What this is not: This is not a personal blog or a news site.
Audience: WordPress agency owners
Expertise:
- WordPress performance
- REST API design
Saving your work
There are three different save behaviours in this section, so it helps to know which is which:
- The profile block (entity type, name, role, profile sentence, what-you’re-not, audience, contact email) saves together when you click Save profile. The button shows “Unsaved changes” until you do, so nothing is committed by accident.
- Expertise topics and Profile URLs save automatically each time you add or remove a tag.
- Services save when you click Save services; removing a service saves on its own.
When the structured data ships (and when it doesn’t)
Your llms.txt and discovery.json always carry your identity. The on-page structured data (JSON-LD), though, only ships when Agentimus’s “Rich data for search” feature is on and you don’t already have an SEO plugin that outputs its own structured data. Agentimus deliberately stands down when it detects Yoast SEO, Rank Math, SEOPress, The SEO Framework or All in One SEO, so your pages never carry two conflicting sets of structured data. If you rely on one of those plugins for schema, fill in your identity there as well; your llms.txt and discovery manifest still carry everything you set here.
Identity and your readiness score
The Agentimus dashboard scores how ready your site is for AI. Three of those checks come straight from this page:
- Author / entity profile — passes once your profile sentence is set.
- Expertise topics — passes once you have at least one expertise tag.
- sameAs profiles — passes once you add at least one profile link.
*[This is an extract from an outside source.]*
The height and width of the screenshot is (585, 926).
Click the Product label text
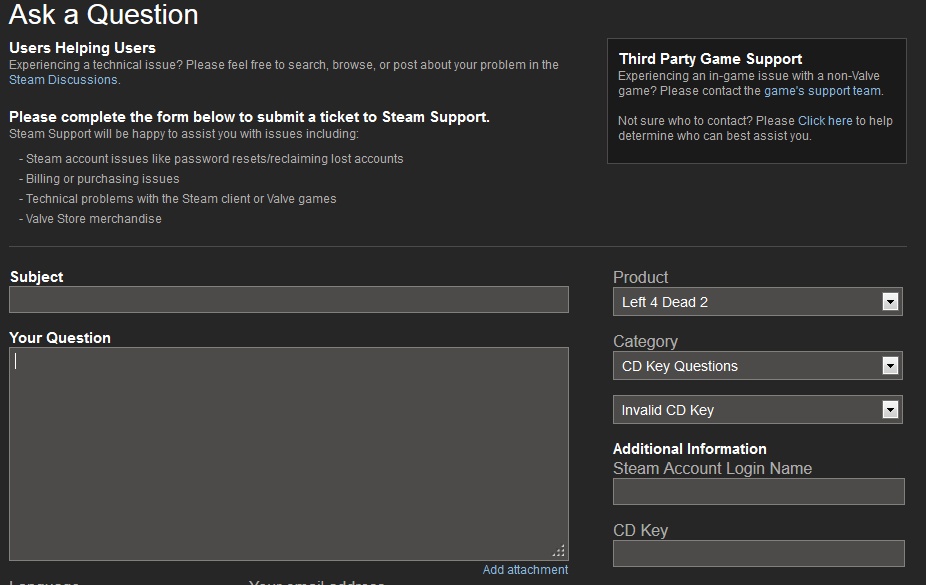click(640, 278)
Filling in all three lifts your readiness score and, more importantly, gives assistants a complete, trustworthy picture of who you are.
A quick setup checklist
- Choose your Entity type (Person, Organization, LocalBusiness or Store).
- Enter your Name (or accept the site-title default).
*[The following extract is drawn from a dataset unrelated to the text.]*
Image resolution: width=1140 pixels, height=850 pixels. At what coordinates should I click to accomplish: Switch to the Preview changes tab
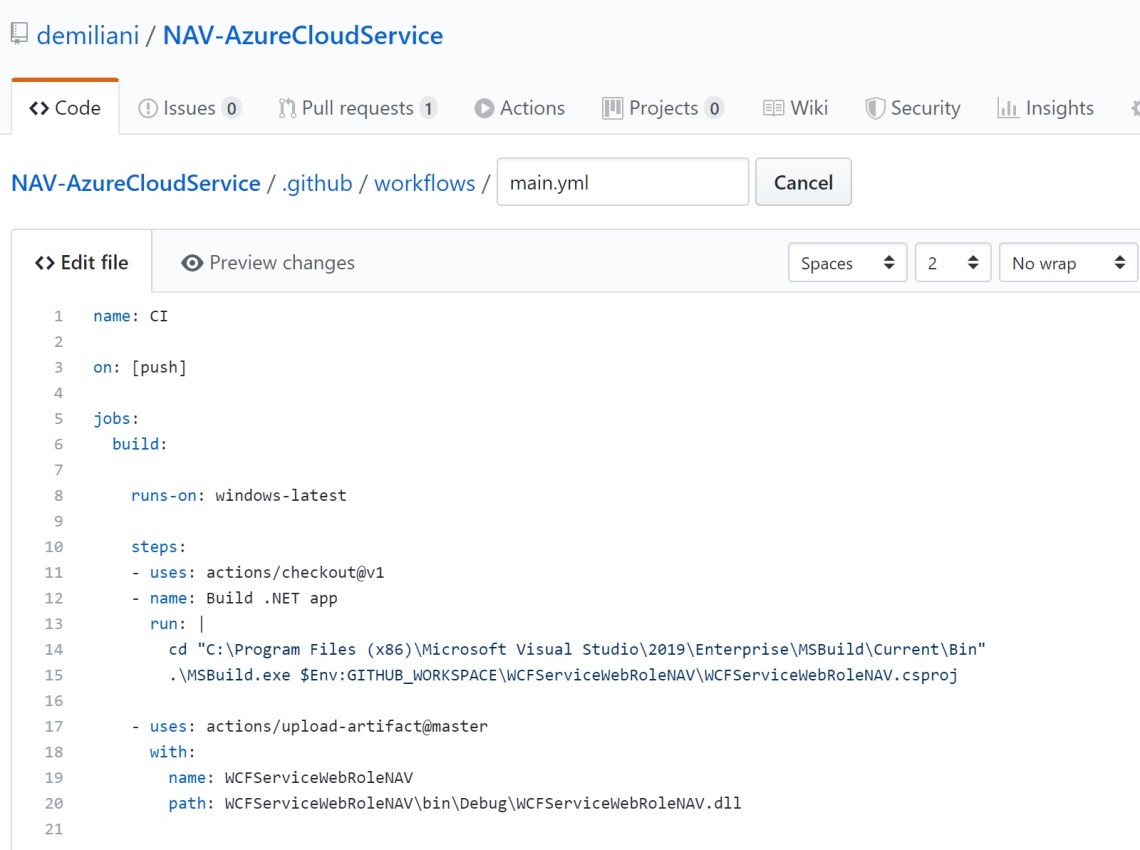click(x=281, y=262)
- Add a Role / title if you are a person.
- Write one factual Profile sentence — the most important field here.
- Add a What you’re not line to prevent miscategorisation.
- Optionally set your Audience and a Public contact email.
- Click Save profile.
- Add three to five Expertise topics (they save as you type).
- Add your Profile URLs — LinkedIn, GitHub, X, and so on (they save as you type).
- Add any Services you offer and click Save services.